=== Provided data ===

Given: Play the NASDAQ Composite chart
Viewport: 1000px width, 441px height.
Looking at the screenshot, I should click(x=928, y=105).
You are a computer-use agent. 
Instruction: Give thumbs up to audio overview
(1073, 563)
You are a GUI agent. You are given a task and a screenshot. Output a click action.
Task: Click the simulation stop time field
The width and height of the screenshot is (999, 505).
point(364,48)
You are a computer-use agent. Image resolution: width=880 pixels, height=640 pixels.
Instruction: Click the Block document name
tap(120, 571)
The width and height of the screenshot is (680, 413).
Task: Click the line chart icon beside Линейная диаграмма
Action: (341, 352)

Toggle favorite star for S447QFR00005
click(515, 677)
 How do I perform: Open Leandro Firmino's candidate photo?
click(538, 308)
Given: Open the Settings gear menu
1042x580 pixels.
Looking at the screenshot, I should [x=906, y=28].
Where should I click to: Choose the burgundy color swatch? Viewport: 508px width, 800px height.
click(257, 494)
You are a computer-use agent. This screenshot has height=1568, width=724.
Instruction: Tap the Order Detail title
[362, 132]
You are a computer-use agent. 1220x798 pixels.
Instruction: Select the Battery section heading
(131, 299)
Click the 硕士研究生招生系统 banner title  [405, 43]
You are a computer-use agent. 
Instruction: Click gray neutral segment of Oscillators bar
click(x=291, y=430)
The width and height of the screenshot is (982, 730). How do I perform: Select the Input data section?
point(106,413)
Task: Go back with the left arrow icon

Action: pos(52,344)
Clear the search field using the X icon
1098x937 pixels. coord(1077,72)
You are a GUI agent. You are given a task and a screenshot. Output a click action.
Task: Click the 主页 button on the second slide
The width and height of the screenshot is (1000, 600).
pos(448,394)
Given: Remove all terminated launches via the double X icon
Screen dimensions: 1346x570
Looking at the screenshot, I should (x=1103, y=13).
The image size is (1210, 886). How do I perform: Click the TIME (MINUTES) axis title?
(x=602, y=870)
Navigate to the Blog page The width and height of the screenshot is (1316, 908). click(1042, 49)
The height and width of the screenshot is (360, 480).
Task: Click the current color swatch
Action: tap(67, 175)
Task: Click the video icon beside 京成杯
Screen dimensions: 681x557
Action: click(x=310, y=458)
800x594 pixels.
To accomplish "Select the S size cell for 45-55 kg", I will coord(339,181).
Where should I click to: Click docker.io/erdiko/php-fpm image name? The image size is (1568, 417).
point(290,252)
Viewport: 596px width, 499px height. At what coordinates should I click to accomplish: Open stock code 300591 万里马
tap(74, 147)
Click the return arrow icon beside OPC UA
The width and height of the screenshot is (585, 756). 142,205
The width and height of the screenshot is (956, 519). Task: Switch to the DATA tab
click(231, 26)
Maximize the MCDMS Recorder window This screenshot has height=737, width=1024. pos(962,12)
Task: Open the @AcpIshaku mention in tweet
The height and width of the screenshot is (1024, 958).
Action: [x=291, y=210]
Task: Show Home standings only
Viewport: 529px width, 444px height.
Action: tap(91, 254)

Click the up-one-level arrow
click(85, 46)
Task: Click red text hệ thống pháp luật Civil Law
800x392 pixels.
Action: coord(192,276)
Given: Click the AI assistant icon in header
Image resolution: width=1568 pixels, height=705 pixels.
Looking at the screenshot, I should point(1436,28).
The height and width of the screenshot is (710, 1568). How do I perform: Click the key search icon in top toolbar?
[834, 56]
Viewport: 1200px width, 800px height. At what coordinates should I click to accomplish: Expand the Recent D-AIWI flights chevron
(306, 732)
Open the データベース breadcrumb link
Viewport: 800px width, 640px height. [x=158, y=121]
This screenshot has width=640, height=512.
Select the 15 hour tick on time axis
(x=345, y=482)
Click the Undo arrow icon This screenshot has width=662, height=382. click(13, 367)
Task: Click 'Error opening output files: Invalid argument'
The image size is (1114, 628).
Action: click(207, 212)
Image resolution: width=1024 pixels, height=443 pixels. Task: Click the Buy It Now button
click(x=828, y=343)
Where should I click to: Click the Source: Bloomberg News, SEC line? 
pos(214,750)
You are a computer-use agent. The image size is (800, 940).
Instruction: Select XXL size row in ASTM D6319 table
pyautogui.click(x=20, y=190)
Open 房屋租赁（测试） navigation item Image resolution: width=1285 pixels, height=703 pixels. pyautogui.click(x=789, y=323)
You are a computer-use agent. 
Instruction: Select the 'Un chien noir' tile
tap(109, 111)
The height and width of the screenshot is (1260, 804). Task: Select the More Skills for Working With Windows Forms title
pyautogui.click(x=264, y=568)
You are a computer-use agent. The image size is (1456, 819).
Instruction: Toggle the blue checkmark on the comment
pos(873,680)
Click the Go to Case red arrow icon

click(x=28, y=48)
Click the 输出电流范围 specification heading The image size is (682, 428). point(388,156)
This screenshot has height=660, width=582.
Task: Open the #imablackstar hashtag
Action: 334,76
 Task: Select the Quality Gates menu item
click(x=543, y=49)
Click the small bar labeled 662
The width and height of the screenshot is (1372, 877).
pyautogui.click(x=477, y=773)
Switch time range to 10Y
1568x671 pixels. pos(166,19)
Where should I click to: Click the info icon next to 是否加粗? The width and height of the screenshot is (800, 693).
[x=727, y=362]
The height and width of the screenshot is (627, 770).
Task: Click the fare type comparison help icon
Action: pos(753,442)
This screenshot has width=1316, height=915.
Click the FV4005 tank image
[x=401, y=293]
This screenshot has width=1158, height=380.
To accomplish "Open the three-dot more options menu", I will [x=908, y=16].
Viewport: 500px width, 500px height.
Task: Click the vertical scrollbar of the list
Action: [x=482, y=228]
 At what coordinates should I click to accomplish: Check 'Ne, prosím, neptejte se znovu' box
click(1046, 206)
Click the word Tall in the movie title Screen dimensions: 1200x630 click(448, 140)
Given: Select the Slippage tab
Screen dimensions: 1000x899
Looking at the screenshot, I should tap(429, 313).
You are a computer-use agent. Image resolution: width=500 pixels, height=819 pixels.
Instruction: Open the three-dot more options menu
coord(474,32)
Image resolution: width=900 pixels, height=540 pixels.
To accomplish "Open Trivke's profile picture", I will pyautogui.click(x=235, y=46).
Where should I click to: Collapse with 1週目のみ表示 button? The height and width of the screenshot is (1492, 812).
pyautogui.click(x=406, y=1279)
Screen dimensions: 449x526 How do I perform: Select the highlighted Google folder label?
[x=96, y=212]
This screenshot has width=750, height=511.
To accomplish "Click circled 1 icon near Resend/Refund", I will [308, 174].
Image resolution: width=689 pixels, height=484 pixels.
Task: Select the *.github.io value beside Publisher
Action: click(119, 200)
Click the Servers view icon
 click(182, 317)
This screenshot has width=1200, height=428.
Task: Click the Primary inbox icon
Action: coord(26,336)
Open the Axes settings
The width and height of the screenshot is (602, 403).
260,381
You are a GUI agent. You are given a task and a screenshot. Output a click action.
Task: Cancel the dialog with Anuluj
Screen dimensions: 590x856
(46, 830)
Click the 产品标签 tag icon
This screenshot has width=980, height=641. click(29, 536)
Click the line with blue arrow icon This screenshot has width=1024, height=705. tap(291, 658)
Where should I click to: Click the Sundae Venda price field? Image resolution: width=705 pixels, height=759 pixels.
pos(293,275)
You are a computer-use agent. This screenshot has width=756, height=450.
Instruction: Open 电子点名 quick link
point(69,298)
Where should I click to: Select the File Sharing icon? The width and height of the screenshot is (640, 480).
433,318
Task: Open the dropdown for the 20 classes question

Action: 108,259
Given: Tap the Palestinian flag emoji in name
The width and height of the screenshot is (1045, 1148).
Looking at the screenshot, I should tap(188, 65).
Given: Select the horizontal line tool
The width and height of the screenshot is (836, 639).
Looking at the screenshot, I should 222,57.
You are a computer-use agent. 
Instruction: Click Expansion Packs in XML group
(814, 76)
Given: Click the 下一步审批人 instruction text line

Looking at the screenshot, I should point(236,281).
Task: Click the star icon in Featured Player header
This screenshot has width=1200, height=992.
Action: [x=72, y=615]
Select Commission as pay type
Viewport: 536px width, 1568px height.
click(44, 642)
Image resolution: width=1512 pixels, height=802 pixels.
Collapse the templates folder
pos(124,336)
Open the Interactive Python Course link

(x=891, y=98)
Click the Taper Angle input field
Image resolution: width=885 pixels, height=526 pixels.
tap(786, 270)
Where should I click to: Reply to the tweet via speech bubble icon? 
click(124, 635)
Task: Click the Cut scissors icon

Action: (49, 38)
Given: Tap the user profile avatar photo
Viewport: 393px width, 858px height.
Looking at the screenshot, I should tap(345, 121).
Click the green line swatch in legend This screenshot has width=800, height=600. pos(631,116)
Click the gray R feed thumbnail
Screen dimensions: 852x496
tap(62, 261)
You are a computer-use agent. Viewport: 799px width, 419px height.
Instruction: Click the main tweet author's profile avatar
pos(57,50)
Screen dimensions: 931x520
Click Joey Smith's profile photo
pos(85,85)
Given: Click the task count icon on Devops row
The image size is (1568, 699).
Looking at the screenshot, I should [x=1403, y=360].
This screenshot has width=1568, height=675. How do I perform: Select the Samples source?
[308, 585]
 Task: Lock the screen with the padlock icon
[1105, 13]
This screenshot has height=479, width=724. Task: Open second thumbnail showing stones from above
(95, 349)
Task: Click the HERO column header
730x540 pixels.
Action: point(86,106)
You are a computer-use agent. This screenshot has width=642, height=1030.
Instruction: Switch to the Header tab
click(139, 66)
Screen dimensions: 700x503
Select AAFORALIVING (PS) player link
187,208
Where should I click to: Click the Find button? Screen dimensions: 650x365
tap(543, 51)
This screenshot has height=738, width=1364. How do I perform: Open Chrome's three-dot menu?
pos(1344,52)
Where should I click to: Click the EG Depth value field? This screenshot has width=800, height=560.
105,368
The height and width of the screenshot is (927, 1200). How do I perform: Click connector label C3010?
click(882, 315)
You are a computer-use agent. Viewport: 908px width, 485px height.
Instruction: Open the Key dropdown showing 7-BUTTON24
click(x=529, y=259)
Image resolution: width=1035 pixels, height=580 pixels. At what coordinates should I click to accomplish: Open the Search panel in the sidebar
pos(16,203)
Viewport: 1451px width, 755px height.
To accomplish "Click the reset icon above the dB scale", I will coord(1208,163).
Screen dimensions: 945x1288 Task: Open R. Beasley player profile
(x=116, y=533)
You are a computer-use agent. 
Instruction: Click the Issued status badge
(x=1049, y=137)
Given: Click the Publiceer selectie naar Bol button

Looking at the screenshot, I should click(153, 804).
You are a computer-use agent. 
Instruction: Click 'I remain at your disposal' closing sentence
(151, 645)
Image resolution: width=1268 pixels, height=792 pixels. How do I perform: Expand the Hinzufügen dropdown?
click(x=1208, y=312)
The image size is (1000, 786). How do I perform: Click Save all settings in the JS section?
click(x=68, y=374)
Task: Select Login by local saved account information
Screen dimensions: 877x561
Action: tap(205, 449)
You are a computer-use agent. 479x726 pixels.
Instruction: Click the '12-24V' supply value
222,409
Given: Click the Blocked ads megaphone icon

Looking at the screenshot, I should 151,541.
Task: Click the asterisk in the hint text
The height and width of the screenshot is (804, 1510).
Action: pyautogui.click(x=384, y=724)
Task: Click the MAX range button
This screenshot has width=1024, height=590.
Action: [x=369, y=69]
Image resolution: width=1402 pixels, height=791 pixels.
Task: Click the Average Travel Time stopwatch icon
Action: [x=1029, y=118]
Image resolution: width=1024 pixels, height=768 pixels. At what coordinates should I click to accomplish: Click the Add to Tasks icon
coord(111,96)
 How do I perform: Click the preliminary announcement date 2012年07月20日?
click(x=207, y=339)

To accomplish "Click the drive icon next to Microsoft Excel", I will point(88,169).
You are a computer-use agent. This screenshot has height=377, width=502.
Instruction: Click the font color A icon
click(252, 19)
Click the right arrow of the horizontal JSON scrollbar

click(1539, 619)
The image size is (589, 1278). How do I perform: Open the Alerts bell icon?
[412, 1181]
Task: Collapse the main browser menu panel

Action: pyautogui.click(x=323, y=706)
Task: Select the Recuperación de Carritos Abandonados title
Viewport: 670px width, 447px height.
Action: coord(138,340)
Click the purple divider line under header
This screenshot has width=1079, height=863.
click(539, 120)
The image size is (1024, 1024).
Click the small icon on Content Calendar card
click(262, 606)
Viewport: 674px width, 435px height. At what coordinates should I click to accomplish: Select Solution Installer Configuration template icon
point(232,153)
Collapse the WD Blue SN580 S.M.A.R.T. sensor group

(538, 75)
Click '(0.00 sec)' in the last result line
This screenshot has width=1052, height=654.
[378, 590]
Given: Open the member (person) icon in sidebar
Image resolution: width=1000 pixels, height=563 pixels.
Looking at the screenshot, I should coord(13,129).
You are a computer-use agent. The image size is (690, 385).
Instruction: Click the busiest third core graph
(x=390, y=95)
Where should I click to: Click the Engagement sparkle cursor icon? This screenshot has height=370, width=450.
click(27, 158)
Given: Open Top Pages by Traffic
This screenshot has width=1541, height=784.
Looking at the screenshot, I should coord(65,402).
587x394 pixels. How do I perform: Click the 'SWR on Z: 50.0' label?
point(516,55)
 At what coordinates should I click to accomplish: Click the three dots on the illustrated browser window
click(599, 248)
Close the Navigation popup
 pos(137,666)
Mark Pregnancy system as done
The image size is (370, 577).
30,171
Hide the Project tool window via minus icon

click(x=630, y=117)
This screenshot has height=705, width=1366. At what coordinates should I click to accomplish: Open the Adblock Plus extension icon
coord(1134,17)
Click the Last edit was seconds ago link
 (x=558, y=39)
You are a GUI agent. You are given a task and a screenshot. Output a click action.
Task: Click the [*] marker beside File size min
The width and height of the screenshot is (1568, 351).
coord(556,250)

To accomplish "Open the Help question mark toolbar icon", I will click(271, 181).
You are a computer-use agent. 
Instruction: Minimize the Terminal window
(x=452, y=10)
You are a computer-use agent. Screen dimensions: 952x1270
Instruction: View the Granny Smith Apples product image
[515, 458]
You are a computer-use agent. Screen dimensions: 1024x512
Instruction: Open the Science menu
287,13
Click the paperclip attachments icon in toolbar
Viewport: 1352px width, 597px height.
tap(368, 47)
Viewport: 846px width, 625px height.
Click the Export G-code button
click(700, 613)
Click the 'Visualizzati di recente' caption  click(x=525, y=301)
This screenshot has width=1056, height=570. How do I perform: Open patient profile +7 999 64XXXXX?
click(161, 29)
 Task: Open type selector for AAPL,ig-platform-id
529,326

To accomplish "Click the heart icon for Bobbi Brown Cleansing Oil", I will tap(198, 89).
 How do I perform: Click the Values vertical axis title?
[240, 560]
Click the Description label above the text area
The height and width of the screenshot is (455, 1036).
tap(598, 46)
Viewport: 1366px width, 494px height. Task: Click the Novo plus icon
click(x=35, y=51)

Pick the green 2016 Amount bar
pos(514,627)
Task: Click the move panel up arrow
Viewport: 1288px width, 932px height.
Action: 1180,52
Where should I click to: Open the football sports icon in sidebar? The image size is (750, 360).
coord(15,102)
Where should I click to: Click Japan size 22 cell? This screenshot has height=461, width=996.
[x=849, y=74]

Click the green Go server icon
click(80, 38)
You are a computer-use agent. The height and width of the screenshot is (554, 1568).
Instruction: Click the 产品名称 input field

===

Work instruction:
Reproduce exactly the entries above, limited to the lines from the one with "Instruction: Open the Key" through the one with "Task: Click the MAX range button", both included.

Expected answer:
Instruction: Open the Key dropdown showing 7-BUTTON24
click(x=529, y=259)
Image resolution: width=1035 pixels, height=580 pixels. At what coordinates should I click to accomplish: Open the Search panel in the sidebar
pos(16,203)
Viewport: 1451px width, 755px height.
To accomplish "Click the reset icon above the dB scale", I will coord(1208,163).
Screen dimensions: 945x1288 Task: Open R. Beasley player profile
(x=116, y=533)
You are a computer-use agent. 
Instruction: Click the Issued status badge
(x=1049, y=137)
Given: Click the Publiceer selectie naar Bol button

Looking at the screenshot, I should click(153, 804).
You are a computer-use agent. 
Instruction: Click 'I remain at your disposal' closing sentence
(151, 645)
Image resolution: width=1268 pixels, height=792 pixels. How do I perform: Expand the Hinzufügen dropdown?
click(x=1208, y=312)
The image size is (1000, 786). How do I perform: Click Save all settings in the JS section?
click(x=68, y=374)
Task: Select Login by local saved account information
Screen dimensions: 877x561
Action: tap(205, 449)
You are a computer-use agent. 479x726 pixels.
Instruction: Click the '12-24V' supply value
222,409
Given: Click the Blocked ads megaphone icon

Looking at the screenshot, I should 151,541.
Task: Click the asterisk in the hint text
The height and width of the screenshot is (804, 1510).
Action: pyautogui.click(x=384, y=724)
Task: Click the MAX range button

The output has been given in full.